> INSTRUCTIONS TO FOLLOW: Go through the material and pull out every line with the string "size" in it.

> MATERIAL FOR THIS EXERCISE:

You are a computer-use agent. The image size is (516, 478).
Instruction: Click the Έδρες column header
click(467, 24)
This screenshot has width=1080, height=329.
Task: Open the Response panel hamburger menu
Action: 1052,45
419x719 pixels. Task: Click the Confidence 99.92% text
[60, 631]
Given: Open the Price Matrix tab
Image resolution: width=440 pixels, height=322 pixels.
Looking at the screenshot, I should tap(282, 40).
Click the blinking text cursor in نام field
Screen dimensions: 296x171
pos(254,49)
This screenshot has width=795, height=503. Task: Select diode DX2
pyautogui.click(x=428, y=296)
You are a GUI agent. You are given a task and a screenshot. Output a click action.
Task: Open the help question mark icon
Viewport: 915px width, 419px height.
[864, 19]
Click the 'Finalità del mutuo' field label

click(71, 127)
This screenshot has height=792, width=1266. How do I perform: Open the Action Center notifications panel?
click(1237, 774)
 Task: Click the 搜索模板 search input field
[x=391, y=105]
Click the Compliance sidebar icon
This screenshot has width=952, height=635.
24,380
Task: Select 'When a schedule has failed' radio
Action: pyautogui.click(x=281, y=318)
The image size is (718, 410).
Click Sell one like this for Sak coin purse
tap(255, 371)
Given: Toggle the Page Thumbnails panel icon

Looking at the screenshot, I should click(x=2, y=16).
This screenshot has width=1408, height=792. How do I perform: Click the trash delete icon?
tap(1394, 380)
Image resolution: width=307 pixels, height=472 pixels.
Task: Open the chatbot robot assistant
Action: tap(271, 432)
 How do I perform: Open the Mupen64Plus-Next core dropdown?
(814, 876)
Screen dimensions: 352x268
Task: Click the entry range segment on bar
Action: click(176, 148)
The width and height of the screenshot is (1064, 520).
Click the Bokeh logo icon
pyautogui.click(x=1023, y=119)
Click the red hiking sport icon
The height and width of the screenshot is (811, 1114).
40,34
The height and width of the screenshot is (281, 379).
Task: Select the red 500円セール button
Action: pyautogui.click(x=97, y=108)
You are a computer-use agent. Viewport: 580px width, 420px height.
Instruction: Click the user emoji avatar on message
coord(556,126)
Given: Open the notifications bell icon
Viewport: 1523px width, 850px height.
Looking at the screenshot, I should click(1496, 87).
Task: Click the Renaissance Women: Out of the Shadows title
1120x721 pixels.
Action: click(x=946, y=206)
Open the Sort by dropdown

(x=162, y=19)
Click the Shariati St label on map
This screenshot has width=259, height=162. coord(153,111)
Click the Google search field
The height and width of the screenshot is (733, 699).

> RESPONSE FOR THIS EXERCISE:
You are a computer-use agent. The image size is (516, 478).
The image size is (718, 410).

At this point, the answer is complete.